Add 18 to every coordinate value in the answers and write out the lines of the records below, beginning at the line that has "Select invoice number 29916552891" and stopping after the line that has "pos(325,334)". Repeat every other line in that span unchanged.

**Data entries:**
BEGIN

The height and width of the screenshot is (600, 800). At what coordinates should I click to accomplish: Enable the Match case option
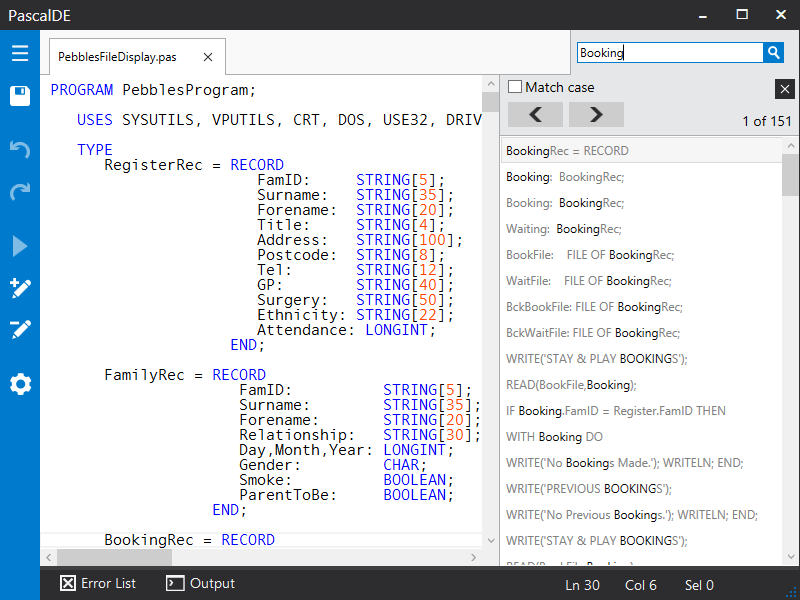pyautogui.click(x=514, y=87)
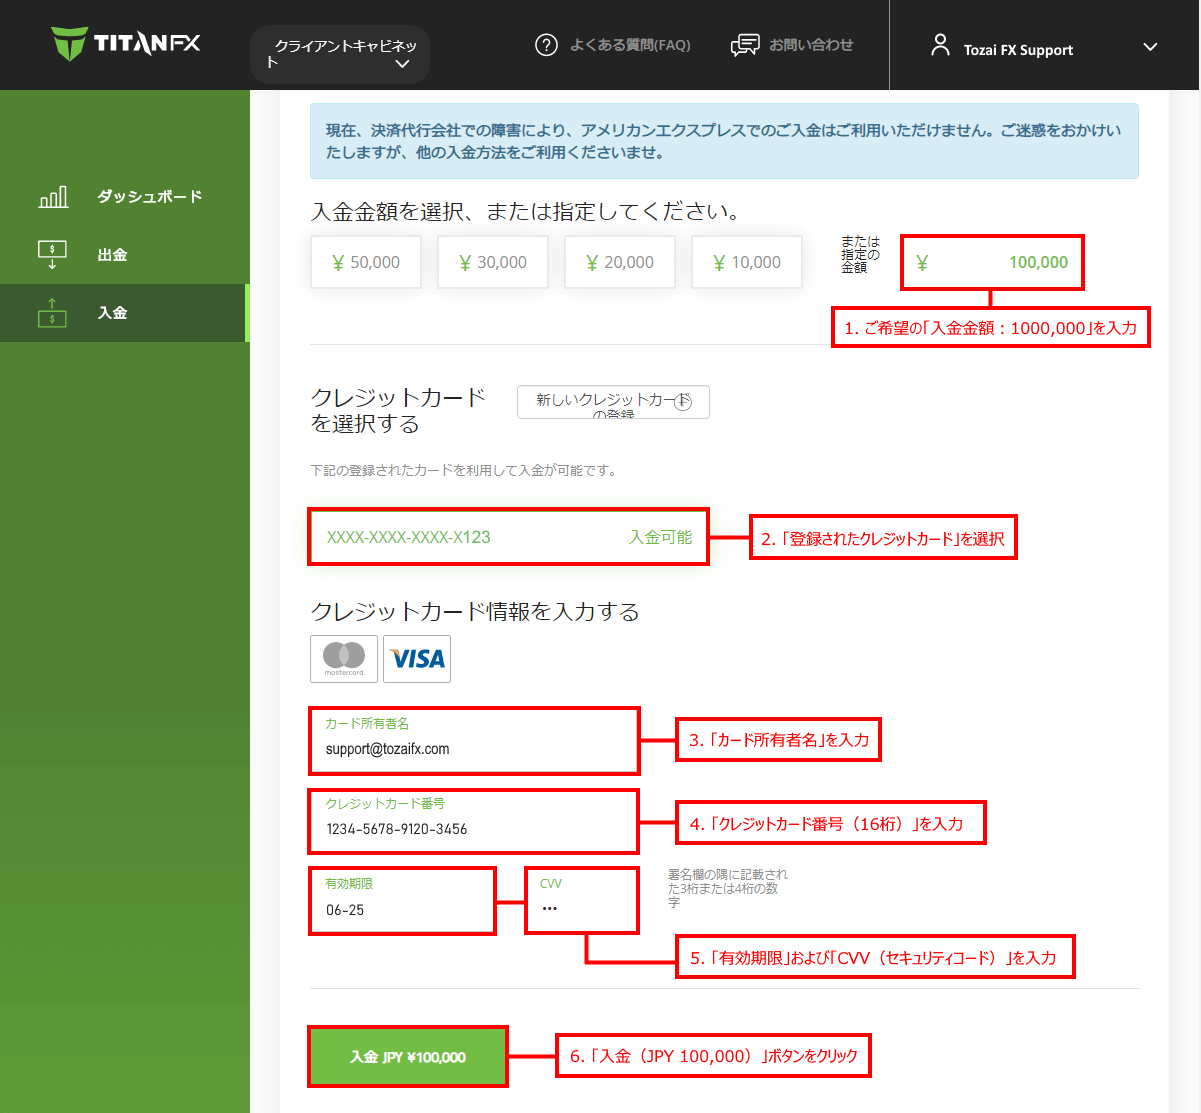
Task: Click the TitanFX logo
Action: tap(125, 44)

END
BEGIN

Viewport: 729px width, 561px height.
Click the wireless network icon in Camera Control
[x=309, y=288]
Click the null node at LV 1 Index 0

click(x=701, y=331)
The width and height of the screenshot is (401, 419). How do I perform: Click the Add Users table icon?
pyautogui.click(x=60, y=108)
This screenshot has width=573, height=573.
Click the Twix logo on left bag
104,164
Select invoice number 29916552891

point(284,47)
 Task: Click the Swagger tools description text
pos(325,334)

END
BEGIN

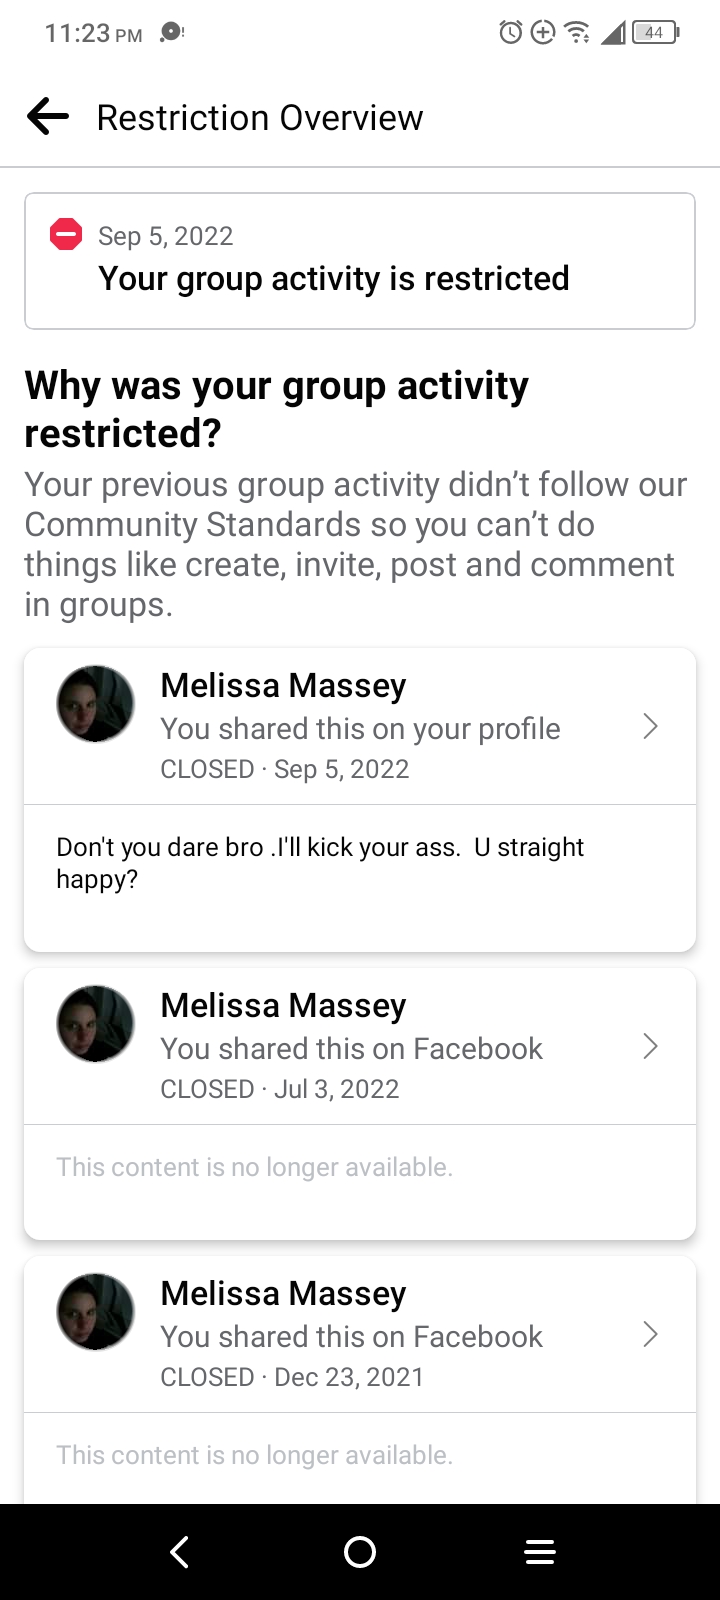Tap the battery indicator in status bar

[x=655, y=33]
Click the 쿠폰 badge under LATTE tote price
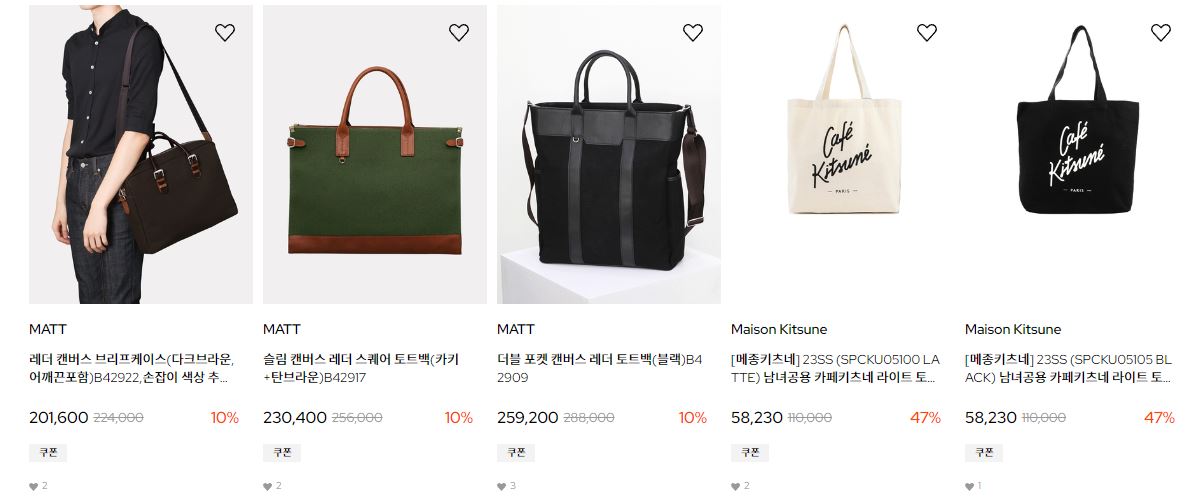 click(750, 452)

END

**Solution to this problem:**
Select invoice number 29916552891

point(302,65)
 Task: Click the Swagger tools description text
pos(343,352)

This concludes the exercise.